Read CHAPTER XXXI - A LUNCHEON-PARTY of The Lighted Way, free online book, by E. Phillips Oppenheim, on ReadCentral.com.

It seemed to Arnold that he had passed, indeed, into a different world as he followed Count Sabatini’s austere looking butler across the white stone hall into the cool dining-room, where the little party which he had come to join was already at luncheon.  Outside, an unexpected heat seemed to have baked the streets and drained the very life from the air.  Here the blinds were closely drawn; the great height of the room with its plain, faultless decorations, its piles of sweet-smelling flowers, and the faint breeze that came through the Venetian blinds, made it like a little oasis of coolness and repose.  The luncheon-party consisted of four people ­Count Sabatini himself, Lady Blennington, Fenella, and a young man whom Arnold had seen once before, attached to one of the Legations.  Fenella held out both her hands.

“I’m afraid I am late,” Arnold said.

“It is my fault for not mentioning the hour,” Sabatini interposed.  “We are continental in our tastes and we like to breakfast early.”

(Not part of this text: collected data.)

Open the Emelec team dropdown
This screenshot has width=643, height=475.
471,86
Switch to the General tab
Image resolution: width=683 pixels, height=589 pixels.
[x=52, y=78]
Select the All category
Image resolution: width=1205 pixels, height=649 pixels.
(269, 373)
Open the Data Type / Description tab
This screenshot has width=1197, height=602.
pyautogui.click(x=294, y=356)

“In any case, you would be forgiven,” Fenella declared, “for this, as you know, is our party of reconciliation.”

“What, have you two been quarreling?” Lady Blennington exclaimed.  “You don’t deserve to have admirers, Fenella.  You always treat them badly.  How is it you’ve never been to see me, Mr. Chetwode?”

“Not because I have forgotten your kind invitation,” Arnold replied, taking the chair by Fenella’s side which the butler was holding for him.  “Unfortunately, I am at work nearly every afternoon.”

“Mr. Chetwode is my husband’s secretary now, you must remember,” Fenella remarked, “and during his absence he naturally finds a great deal to do.”

“Well, I am sure I am only too glad,” Lady Blennington said, “to hear of a young man who does any work at all, nowadays.  They mostly seem to do nothing but hang about looking for a job.  When you told me,” she continued, “that you were really in the city, I wasn’t at all sure that you were in earnest.”

Sabatini sighed.

“I can assure you, Lady Blennington,” he declared, “that so far as my sex is represented here to-day, we are very strenuous people indeed.  Signor di Marito here carries upon his shoulders a burden, just at the present moment, which few of the ambassadors would care to have to deal with.  Mr. Chetwode I have visited in his office, and I can assure you that so far as his industry is concerned there is no manner of doubt.  As for myself ­”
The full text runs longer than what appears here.